start Document

That's a pity - I always learn most from discussions with people who disagree with me...

No IDE enforces that getters and setters should be called getX and setX. "Using the formatting tool" doesn't help. Written standards do.



No written standard can enforce that, either. I even think that if a standard needs to be *enforced*, there is something wrong with it, or with the team.

A standard needs to be *lived* by the team. And for that, it doesn't need to be written down. It needs to be in the heads of the developers, and a written document isn't the best way to get it there.

I worked at a company where a consultant delivered a system that used hungarian notation throughout. We didn't want that, but how can you criticize him if you have no written standards?



You certainly should have communicated to him what you expected from him. Could have asked him about his preferred coding standard and then simply told him "please, no hungarian notation"? How much do you need to write down for that?

For a collocated team, what I assumed the original poster might have asked about (he unfortunately didn't reply to my question), a document isn't necessary at all, and doesn't even help much, in my experience.

Of course it makes sense that "the result of the discussion becomes the standard," but doesn't it make sense to document that standard for future developers?

end Document

### [Goals]
**1.** From the discussion of coding standards, reproduce the passage between "No written standard can" and "get it there.", inclusive.
**2.** Translate this sentence from the discussion of coding standards into Spanish: "No written standard can enforce that, either."

start Information shown

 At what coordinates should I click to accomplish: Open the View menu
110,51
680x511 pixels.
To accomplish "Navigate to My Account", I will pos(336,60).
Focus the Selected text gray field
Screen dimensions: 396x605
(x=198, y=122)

end Information shown

### [The answers]
**1.**
No written standard can enforce that, either. I even think that if a standard needs to be *enforced*, there is something wrong with it, or with the team.

A standard needs to be *lived* by the team. And for that, it doesn't need to be written down. It needs to be in the heads of the developers, and a written document isn't the best way to get it there.

**2.** Tampoco ninguna norma escrita puede imponer eso.